● **Task statement**
Repeat the lines from the one containing "Open the 100% zoom level dropdown" down to the one containing "point(215,702)", including both, with nothing changed.

● **Supplied records**
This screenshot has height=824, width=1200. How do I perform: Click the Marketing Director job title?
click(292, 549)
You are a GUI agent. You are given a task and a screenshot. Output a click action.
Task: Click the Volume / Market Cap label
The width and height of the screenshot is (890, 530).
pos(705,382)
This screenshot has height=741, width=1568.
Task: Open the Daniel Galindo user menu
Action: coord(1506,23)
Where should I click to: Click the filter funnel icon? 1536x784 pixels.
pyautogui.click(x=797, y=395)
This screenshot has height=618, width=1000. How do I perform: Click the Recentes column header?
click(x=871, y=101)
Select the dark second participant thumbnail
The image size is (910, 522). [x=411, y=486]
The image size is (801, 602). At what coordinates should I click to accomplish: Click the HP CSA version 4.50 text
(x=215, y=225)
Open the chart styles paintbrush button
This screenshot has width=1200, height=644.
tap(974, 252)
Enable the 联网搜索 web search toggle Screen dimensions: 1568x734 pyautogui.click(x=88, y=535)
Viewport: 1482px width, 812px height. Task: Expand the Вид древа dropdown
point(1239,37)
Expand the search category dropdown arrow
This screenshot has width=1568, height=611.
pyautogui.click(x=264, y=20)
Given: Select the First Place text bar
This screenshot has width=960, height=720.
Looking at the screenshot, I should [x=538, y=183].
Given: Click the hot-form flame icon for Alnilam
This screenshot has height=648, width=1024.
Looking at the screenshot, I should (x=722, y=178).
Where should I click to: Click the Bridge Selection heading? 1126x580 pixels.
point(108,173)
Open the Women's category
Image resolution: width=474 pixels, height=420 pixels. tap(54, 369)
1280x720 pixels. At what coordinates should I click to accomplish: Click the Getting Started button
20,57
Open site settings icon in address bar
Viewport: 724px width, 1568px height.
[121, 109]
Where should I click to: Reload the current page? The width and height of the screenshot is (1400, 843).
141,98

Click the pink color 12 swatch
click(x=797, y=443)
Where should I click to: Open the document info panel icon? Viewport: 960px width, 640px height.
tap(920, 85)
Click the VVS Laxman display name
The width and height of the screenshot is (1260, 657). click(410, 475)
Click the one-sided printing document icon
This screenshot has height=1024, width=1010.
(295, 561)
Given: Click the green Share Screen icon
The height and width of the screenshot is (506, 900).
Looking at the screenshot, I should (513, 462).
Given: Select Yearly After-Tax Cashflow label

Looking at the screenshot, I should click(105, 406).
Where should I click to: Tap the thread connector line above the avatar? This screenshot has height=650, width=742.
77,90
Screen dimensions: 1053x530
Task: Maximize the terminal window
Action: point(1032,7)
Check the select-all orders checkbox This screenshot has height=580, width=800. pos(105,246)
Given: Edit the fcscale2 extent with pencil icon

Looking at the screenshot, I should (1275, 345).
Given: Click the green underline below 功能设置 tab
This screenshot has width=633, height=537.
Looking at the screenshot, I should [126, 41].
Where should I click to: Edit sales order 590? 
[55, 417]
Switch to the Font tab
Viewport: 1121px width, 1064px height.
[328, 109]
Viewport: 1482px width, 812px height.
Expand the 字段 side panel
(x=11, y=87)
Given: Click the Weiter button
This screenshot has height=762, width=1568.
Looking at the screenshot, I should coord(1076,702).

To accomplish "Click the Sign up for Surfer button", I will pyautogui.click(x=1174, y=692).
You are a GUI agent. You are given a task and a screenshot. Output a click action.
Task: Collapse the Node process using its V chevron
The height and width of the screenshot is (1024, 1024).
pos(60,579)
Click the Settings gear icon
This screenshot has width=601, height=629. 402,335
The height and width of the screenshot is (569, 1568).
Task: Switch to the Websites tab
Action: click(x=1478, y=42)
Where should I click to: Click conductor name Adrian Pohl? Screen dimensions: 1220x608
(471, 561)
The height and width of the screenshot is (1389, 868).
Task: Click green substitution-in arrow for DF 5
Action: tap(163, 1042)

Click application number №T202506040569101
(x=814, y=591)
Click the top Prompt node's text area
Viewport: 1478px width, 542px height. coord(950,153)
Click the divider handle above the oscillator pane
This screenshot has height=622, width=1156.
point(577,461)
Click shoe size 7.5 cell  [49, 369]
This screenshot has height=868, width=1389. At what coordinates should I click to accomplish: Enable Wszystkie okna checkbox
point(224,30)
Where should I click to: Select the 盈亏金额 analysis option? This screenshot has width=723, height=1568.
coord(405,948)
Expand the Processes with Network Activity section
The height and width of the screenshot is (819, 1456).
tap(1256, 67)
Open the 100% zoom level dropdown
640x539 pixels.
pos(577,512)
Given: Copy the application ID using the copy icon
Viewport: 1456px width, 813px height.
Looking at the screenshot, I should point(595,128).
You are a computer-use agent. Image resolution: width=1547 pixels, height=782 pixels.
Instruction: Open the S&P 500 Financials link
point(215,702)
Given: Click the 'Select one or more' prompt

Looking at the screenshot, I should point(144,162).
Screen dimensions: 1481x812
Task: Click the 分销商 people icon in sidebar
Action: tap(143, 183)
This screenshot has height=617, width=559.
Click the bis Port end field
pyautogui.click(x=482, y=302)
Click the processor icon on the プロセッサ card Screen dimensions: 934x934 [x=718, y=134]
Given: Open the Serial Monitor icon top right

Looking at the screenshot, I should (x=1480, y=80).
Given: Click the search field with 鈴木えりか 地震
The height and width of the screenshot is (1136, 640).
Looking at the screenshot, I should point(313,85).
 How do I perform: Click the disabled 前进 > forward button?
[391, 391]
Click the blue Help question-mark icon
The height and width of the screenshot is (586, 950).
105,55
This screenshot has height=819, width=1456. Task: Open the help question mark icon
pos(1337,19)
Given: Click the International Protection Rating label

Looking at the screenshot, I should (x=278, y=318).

● **The completed task**
Open the 100% zoom level dropdown
640x539 pixels.
pos(577,512)
Given: Copy the application ID using the copy icon
Viewport: 1456px width, 813px height.
Looking at the screenshot, I should point(595,128).
You are a computer-use agent. Image resolution: width=1547 pixels, height=782 pixels.
Instruction: Open the S&P 500 Financials link
point(215,702)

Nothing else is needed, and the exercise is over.